Here is an other example. Let ${\phi}$ map ${a\mapsto a}$, ${b\mapsto ba}$, ${c\mapsto cbd}$, ${d\mapsto dcbd}$. This preserves a free factor ${\langle a,b \rangle}$, and has polynomial growth on that factor. On the other hand, there is expansion on ${c}$ and ${d}$, and growth is exponential. Words contain high powers of ${a}$. Kill ${a}$, and Novikov-Adian’s criterion applies.

It is easy to produce examples where the criterion does not apply to any quotient, so we need an improved criterion.

2. New criterion

One can locate the source of exponential growth via a relative train track map. If growth is exponential, there is (at least) one exponential stratum. One can assume that it is a top stratum. Then growth is polynomial on the other strata. We color edges of the top stratum in red, and edges of the other strata in yellow. If ${e}$ is a red edge, ${f(e)}$ is a path consisting of yellow and red edges, begining and ending by red edges. The set ${\Gamma}$ of all the maximal yellow subpaths of ${f(e)}$ (${e}$ describing all the red edges) is finite. Thus, there exists ${n_1}$ such that for odd ${n>n_1}$, loops in ${\Gamma}$, viewed as element of ${F_r}$, are non trivial in ${B_r (n)}$.

After collapsing all yellow subpaths in ${f^k(e)}$, get a word in alphabet consisting of red edges. This word is, a priori, not reduced. The fact that the transition matrix of the red stratum is primitive implies that this word does not contain any ${n_2}$-th powers, for some ${n_2}$.
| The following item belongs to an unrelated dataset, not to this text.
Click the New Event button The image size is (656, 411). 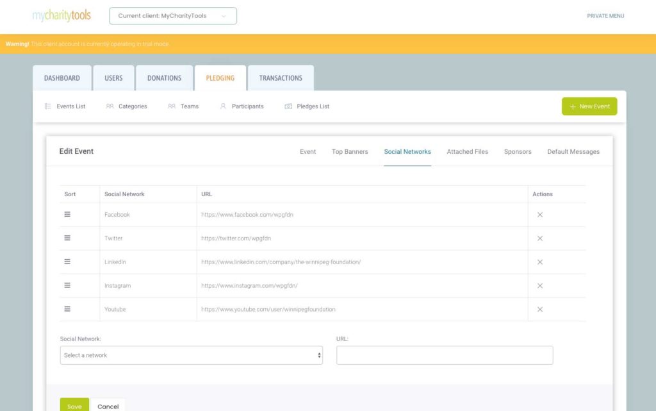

Theorem 4 (Coulon) Let ${w\in F_r}$ be a reduced word. Assume ${w}$ is trivial in ${B_r (n)}$. Then there exists a finite sequence of elementary moves which sends ${w}$ to ${1}$, where an elementary move is the following: if you see some power ${u^p}$ with ${p>n/4}$ in ${w}$, then replace ${u^p}$ by ${u^{n-p}}$ in ${w}$.

This is some kind of “Dehn semi-algorithm”. Semi because the length may increase. But after a few steps, length decreases. Coulon uses a geometric method (mesoscopic curvature according to Delzant-Gromov) for the proof.

Taking ${n>n_2}$ implies that if ${\bar{e}f^k(e)}$ is trivial in ${B_r (n)}$, elementary moves can only occur in the yellow part of ${\bar{e}f^k(e)}$.

Taking ${n>n_1}$ implies that no maximal yellow subpath of ${\bar{e}f^k(e)}$ can be removed by an elementary move. Indeed, such a path is some ${f^q(\gamma)}$ for some ${\gamma)\in\Gamma)}$. If it is trivial in ${B_r (n)}$, then ${\gamma}$ has also to be trivial in ${B_r (n)}$ since ${f}$ represent an automorphism.

Thus the induced automorphism of ${B_r (n)}$ has infinite order, for ${n>max(n_1,n_2)}$.